Let $F$ and $G$ be two closed sets and let $x$ be a limit point of $F\cup G$. Now, if $x$ is a limit point of $F$ or $G$ it is clearly contained in $F\cup G$. So suppose that $x$ is not a limit point of $F$ and $G$ both. So there are radii $\alpha$ and $\beta$ such that $N_\alpha(x)$ and $N_\beta(x)$ don't intersect with $F$ and $G$ respectively except possibly for $x$. But then if $r=min (\alpha,\beta)$ then $N_r(x)$ doesn't intersect with $F\cup G$ except possibly for $x$, which contradicts $x$ being a limit point. This contradiction establishes the result. The proof can be extended easily to finitely many closed sets. Trying to extend it to infinitely many is not possible as then the "min" will be replaced by "inf" which is not necessarily positive.

It is sufficient to prove this for a pair of closed sets $F_1$ and $F_2$. Suppose $F_1 \cup F_2$ is not closed, even though $F_1$ and $F_2$ are closed. This means that some limit point $p$ of $F_1 \cup F_2$ is missing. So there is a sequence $\{ p_i\} \subset F_1 \cup F_2$ converging to $p$. By pigeonhole principle, at least one of $F_1$ or $F_2$, say $F_1$, contains infinitely many points of $\{p_i\}$, hence contains a subsequence of $\{p_i\}$. But this subsequence must converge to the same limit, so $p \in F_1$, because $F_1$ is closed. Thus, $p \in F_1 \subset F_1 \cup F_2$.

Alternatively, if you do not wish to use sequences, then something like this should work. Again, it is sufficient to prove it for a pair of closed sets $F_1$ and $F_2$. Suppose $F_1 \cup F_2$ is not closed. That means that there is some points $p \notin F_1 \cup F_2$ every neighbourhood of which contains infinitely many points of $F_1 \cup F_2$. By pigeonhole principle again, every such neighbourhood contains infinitely many points of at least one of $F_1$ or $F_2$, say $F_1$. Then $p$ must be a limit point of $F_1$; so $p \in F_1 \subset F_1 \cup F_2$.

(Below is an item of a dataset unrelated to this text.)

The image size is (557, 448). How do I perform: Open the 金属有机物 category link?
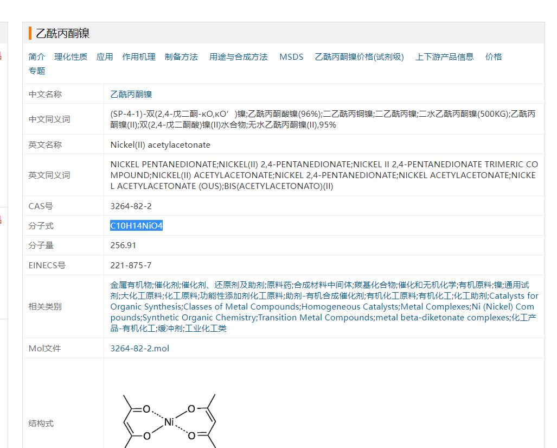pos(131,285)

Here is one method, that I think is very direct:

Check first that a set contains all limit points if and only if every converging sequence in the set has a limit in the set. Now take a convergent sequence in the finite union. Since the union is finite, one of the sets in the union must contain infinitely many terms of the sequence and therefore a subsequence. A subsequence of a convergent sequence is converging and converges to the same point. So there is a converging subsequence lying whole in one of the sets of the finite union and this set contains the limit since it is closed. So the limit lies in the finite union, and we are done.

Edit:

Here is a sequence free version. Suppose $F_1$ and $F_2$ are closed. Let $x$ be a limit point of $F_1\cup F2$. We are done if we can show that $x$ is a limit point of $F_1$ or $F_2$. If $x$ is not a limit point of $F_1$, then there is an $\epsilon>0$ such that the $\epsilon$-Ball around $x$ contains no element of $F_1$. Hence it contains a point from $F_2$ and by the definition of a limit point, for every positive $\epsilon'<\epsilon$, the $\epsilon'$-Ball contains an element of $F_2$. Hence, $x$ is a limit point of $F_2$.